• [Your goal]
Every entry below should be transcribed exactly; pictures stay out of the copy.

Stored dataset items
■ ■ ■ ■ ■ ■ ■
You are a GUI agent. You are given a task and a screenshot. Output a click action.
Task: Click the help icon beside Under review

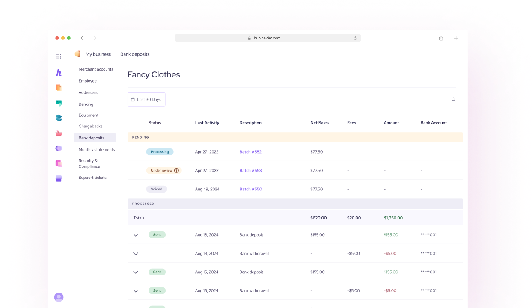[176, 170]
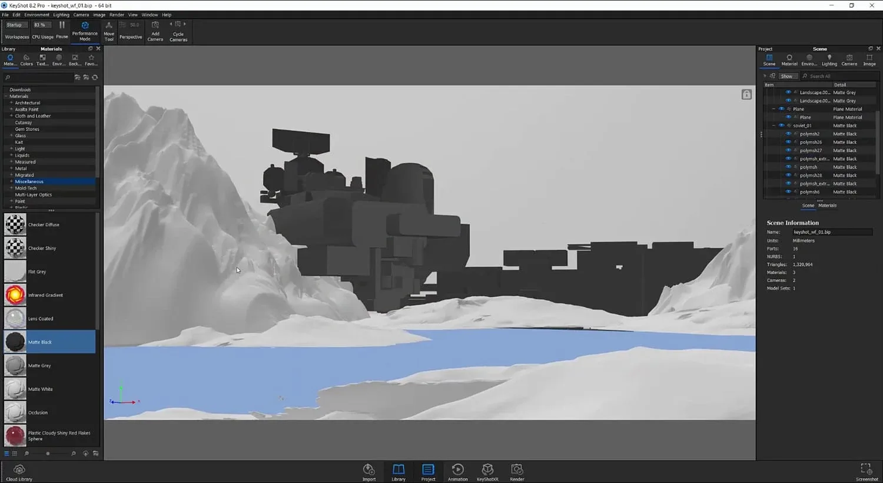Open the Show filter dropdown in Scene panel
The height and width of the screenshot is (483, 883).
(788, 75)
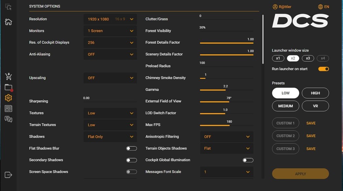Open the chat bubbles icon
The width and height of the screenshot is (343, 191).
tap(9, 119)
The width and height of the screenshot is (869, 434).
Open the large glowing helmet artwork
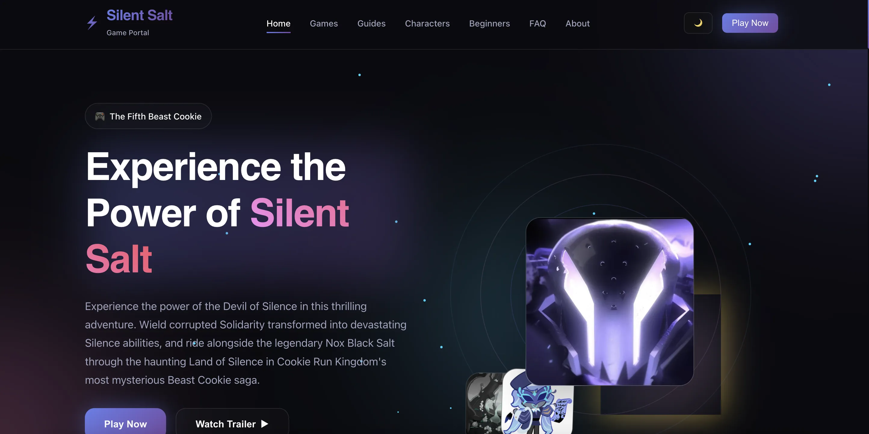610,301

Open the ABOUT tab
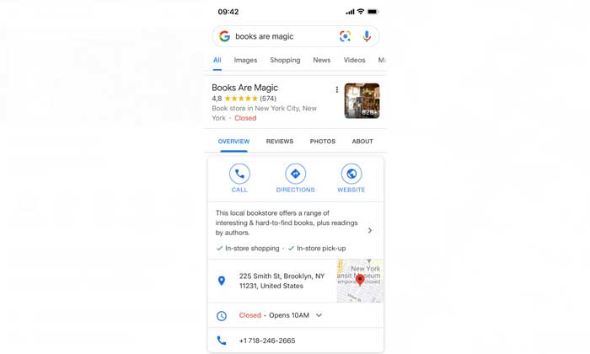coord(362,142)
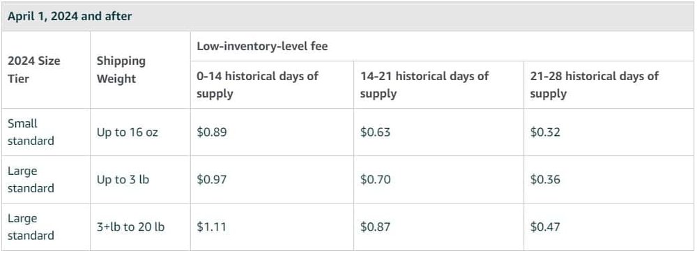Select the 'Small standard' size tier cell
The image size is (697, 253).
point(31,132)
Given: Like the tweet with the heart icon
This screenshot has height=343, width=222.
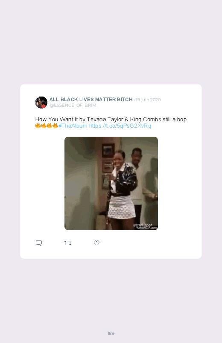Looking at the screenshot, I should 96,243.
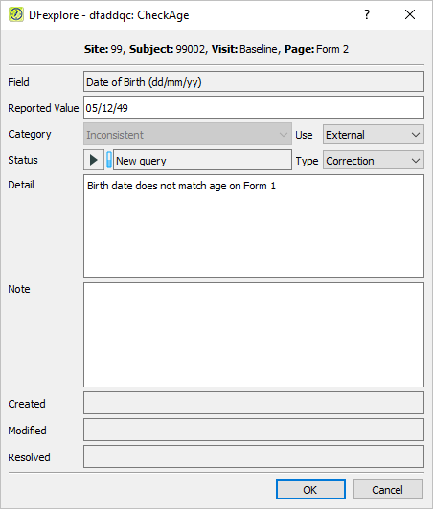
■ ■ ■ ■ ■ ■ ■
• [Written response]
You are a GUI agent. You are given a task and a screenshot. Output a click action.
Task: Click the help icon beside Under review

[176, 170]
Open the Show filter dropdown in Scene panel
The height and width of the screenshot is (483, 883).
(788, 75)
Open the chat bubbles icon
The width and height of the screenshot is (343, 191).
tap(9, 119)
The width and height of the screenshot is (869, 434).
Open the large glowing helmet artwork
610,301

Open the ABOUT tab
coord(362,142)
Select the 'Small standard' size tier cell
The image size is (697, 253).
point(31,132)
Given: Like the tweet with the heart icon
This screenshot has height=343, width=222.
Looking at the screenshot, I should 96,243.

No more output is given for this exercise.